LXIII.

De la response que ceux qui tenoient les forteresces féirent à ceux que le roy d'Angleterre leur envoia.

En ce temps envoia le roy d'Angleterre deux chevaliers anglois en France pour faire issir des forteresces tous ceux[95] qui aucunes en avoit prises depuis les trièves données à Bourdiaux entre le roy de France et le prince de Galles. Dont pluseurs et presque tous, tant en Chartain comme en Normendie, qui avoient prises lesdites forteresces respondirent que il n'estoient point au roy d'Angleterre, né les dites forteresces ne tenoient de par luy ; et dirent aucuns que il estoient au roy de Navarre et les autres disrent que il trouveroient bien qui les avoueroit.

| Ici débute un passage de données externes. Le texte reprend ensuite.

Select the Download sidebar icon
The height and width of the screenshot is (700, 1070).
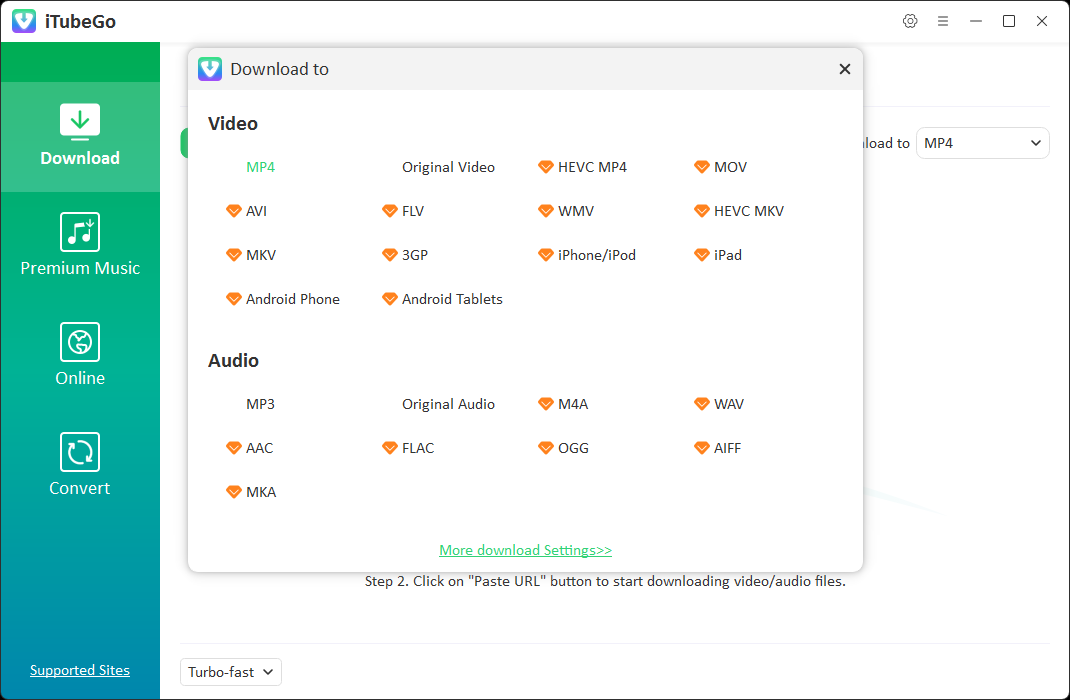(80, 122)
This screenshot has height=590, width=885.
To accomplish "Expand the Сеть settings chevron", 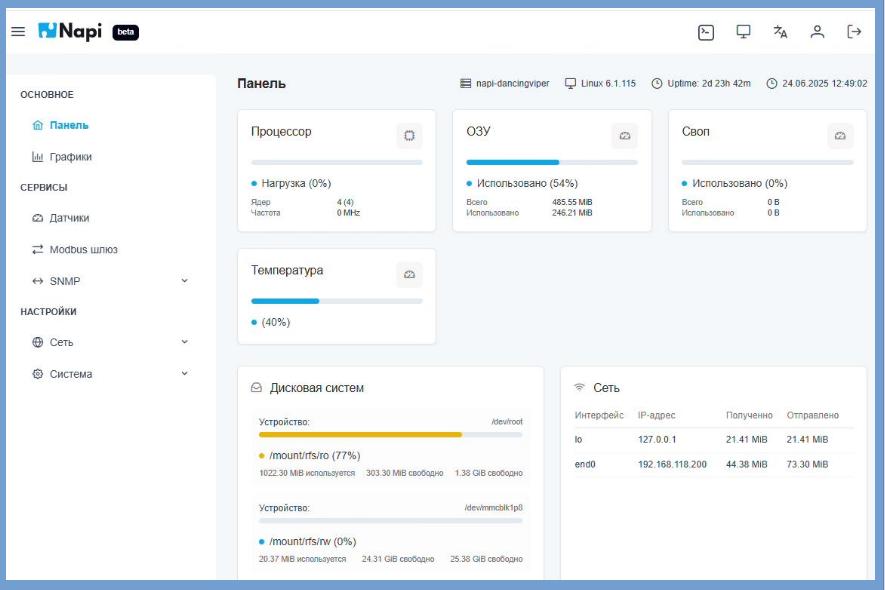I will 184,342.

Et ne issirent point, mais coururent, pillèrent et robèrent le pays. Et furent aucuns de la garnison d'Esparnon, le lundi douziesme jour du moys de mars, en la ville de Chastres soubs Mont-Lehery environ ; et pillèrent tout et emmenèrent moult de prisonniers à Mont-Lehery et n'estoient pas plus de six vint ou environ : et si ne trouvèrent qui empeschement leur féist. Et toutesvoies estoit l'accort fait entre ledit duc et le roy de Navarre, par telle manière que il estoient le plus du temps ensemble, et avoient esté par plus de huit jours ensemble par avant. Et avoit ledit duc accordé que ledit roy, en partie de paiement de ce que il devoit avoir par ledit accort, auroit la conté de Bigorre, et la jugerie de Rivière[96] et la conté de Mascon et autres terres au païs, jusques à dix mil livres mesurées de terre. Et si fu accordé à la royne Blanche, sœur dudit roy, que elle auroit Moret en Acquitaine de ce que l'en luy devoit pour son douaire. Item, en tout ce temps donnoit ledit roy de Navarre saufs-conduis à Paris, contenant ceste forme[97] :

[95] Tous ceux. Tous ceux qui sous prétexte d'ordres émanés du roi d'Angleterre avoient pris possession de places que la conclusion des trêves empêchoit de croire en danger.

[96] La Jugerie. Variante : Viguerie.

[97] Cette dernière phrase est inédite.